• _SUPPLIED PASSAGE_:
※

We conclude that the district court did not err in denying Balvin an evidentiary hearing as
to his allegations of ineffective assistance of trial counsel.
2. INEFFECTIVE ASSISTANCE
OF APPELLATE COUNSEL
When analyzing a claim of ineffective assistance of appellate counsel, courts usually
begin by determining whether appellate counsel failed to bring a claim on appeal that actually
prejudiced the defendant. State v. Timmens, 282 Neb. 787, 805 N.W.2d 704 (2011). Appellate
counsel’s failure to raise an issue on appeal could be ineffective assistance only if there is a
reasonable probability that inclusion of the issue would have changed the result of the appeal. Id.
When, as here, the case presents layered ineffectiveness claims, we determine the prejudice
prong of appellate counsel’s performance by focusing on whether trial counsel was ineffective
under the Strickland test. State v. Davlin, 277 Neb. 972, 766 N.W.2d 370 (2009).
Under the Strickland test, the defendant has the burden to show that counsel’s
performance was deficient and that counsel’s deficient performance prejudiced the defendant.
State v. McGhee, 280 Neb. 558, 787 N.W.2d 700 (2010). The two prongs of the ineffective
assistance of counsel test, deficient performance and prejudice, may be addressed in either order.

※

• _GOAL_:
Quote the passage on ineffective assistance of appellate counsel in full, word for word. The listing that comes next has nothing to do with what you're asked here.

• _PROVIDED DATA_:
※

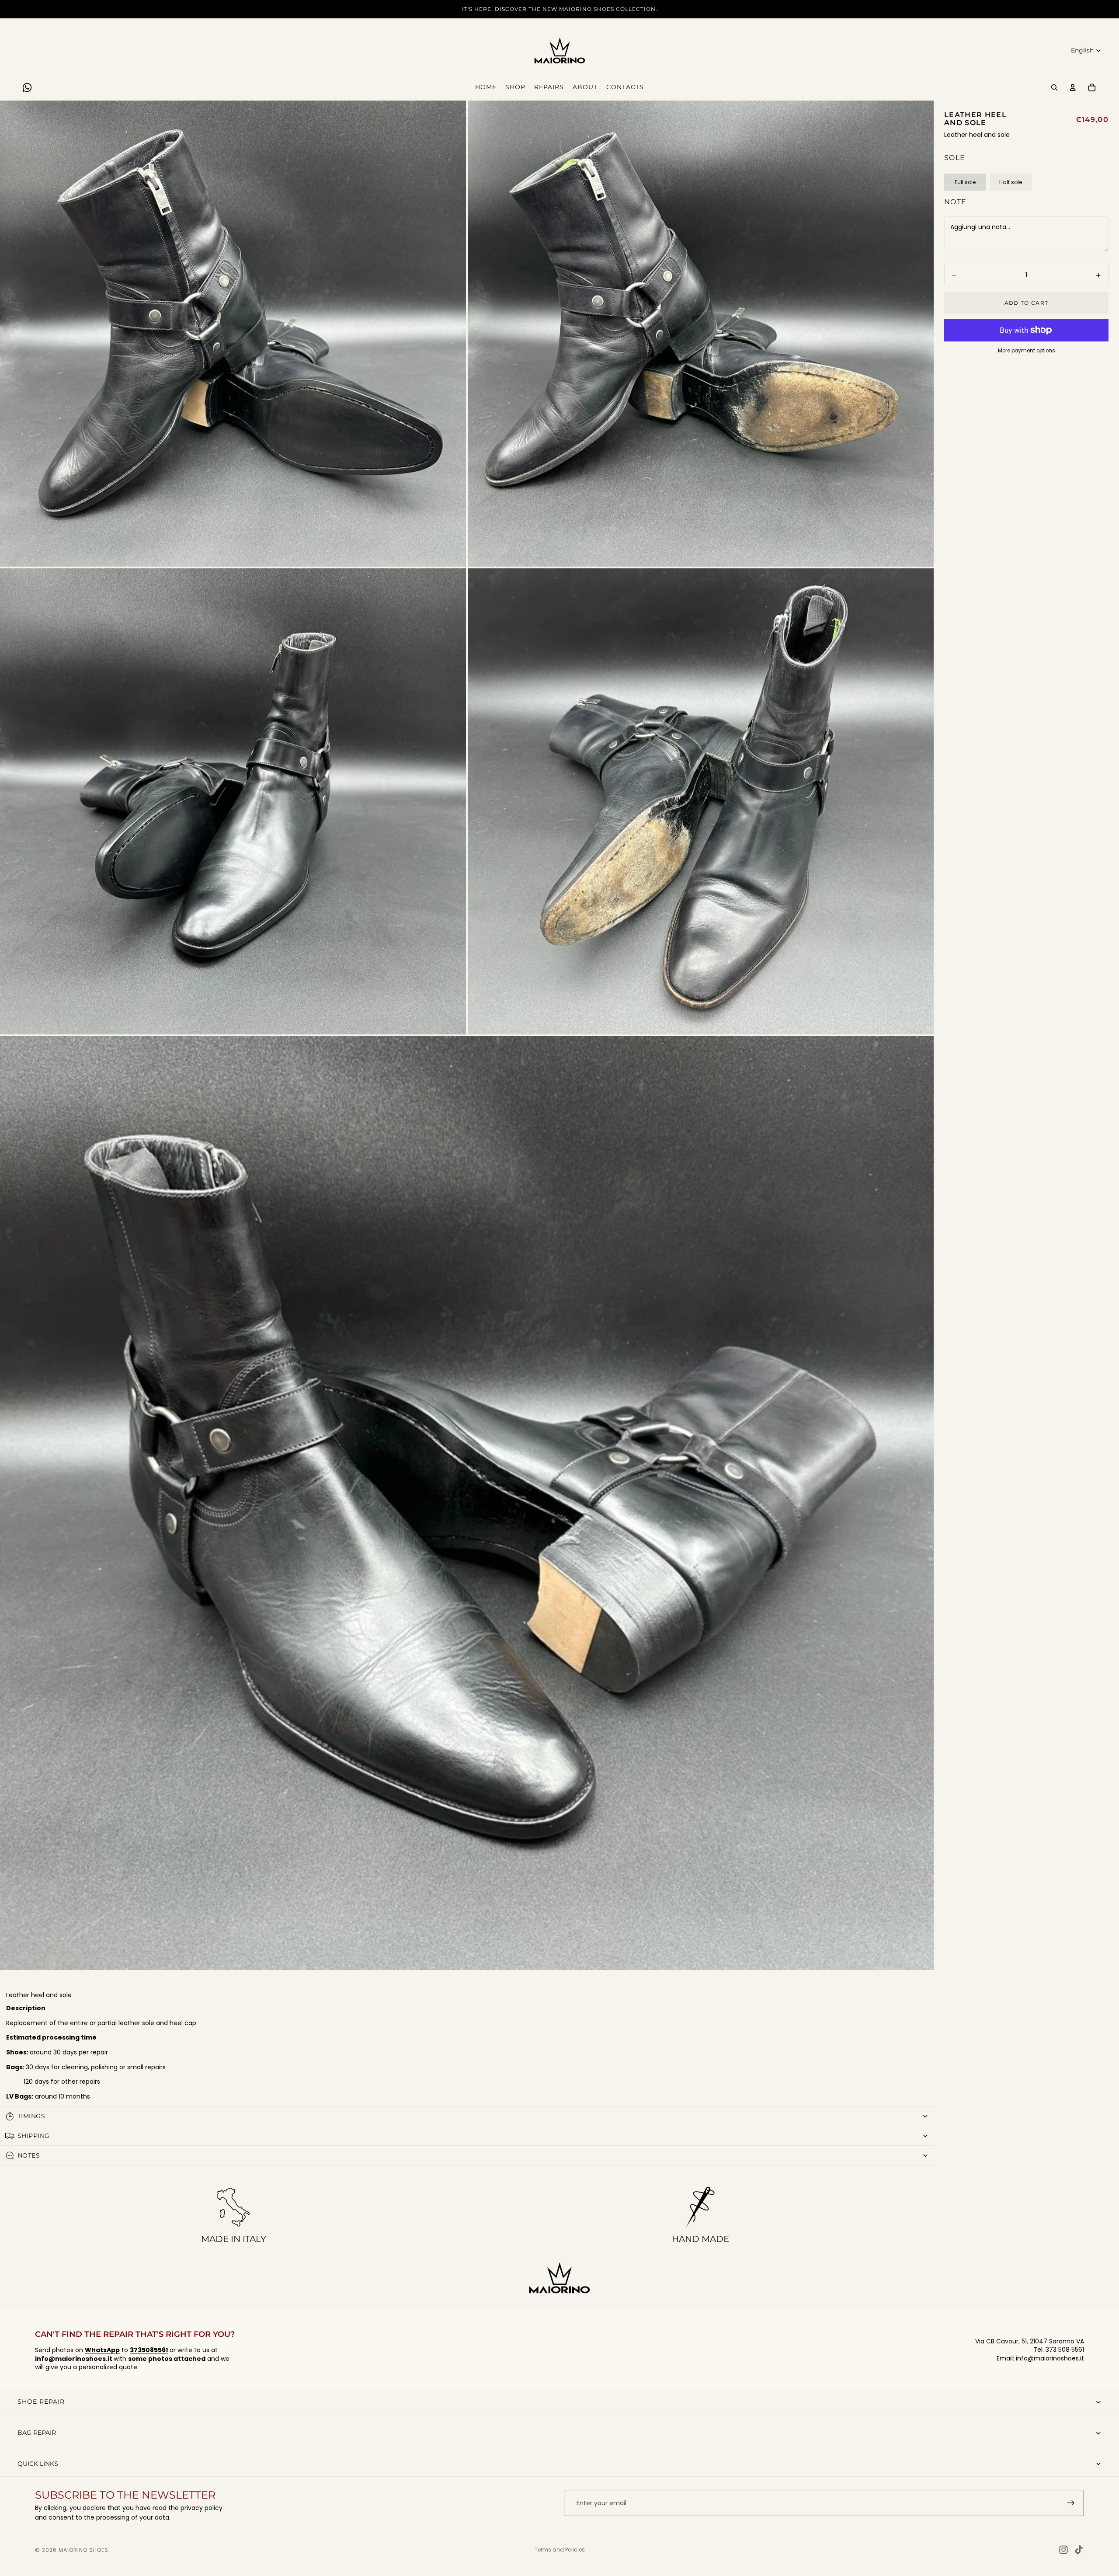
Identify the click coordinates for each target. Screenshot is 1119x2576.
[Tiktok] (1079, 2550)
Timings (31, 2116)
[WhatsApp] (27, 87)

※

• _COMPLETE RESPONSE_:
We conclude that the district court did not err in denying Balvin an evidentiary hearing as
to his allegations of ineffective assistance of trial counsel.
2. INEFFECTIVE ASSISTANCE
OF APPELLATE COUNSEL
When analyzing a claim of ineffective assistance of appellate counsel, courts usually
begin by determining whether appellate counsel failed to bring a claim on appeal that actually
prejudiced the defendant. State v. Timmens, 282 Neb. 787, 805 N.W.2d 704 (2011). Appellate
counsel’s failure to raise an issue on appeal could be ineffective assistance only if there is a
reasonable probability that inclusion of the issue would have changed the result of the appeal. Id.
When, as here, the case presents layered ineffectiveness claims, we determine the prejudice
prong of appellate counsel’s performance by focusing on whether trial counsel was ineffective
under the Strickland test. State v. Davlin, 277 Neb. 972, 766 N.W.2d 370 (2009).
Under the Strickland test, the defendant has the burden to show that counsel’s
performance was deficient and that counsel’s deficient performance prejudiced the defendant.
State v. McGhee, 280 Neb. 558, 787 N.W.2d 700 (2010). The two prongs of the ineffective
assistance of counsel test, deficient performance and prejudice, may be addressed in either order.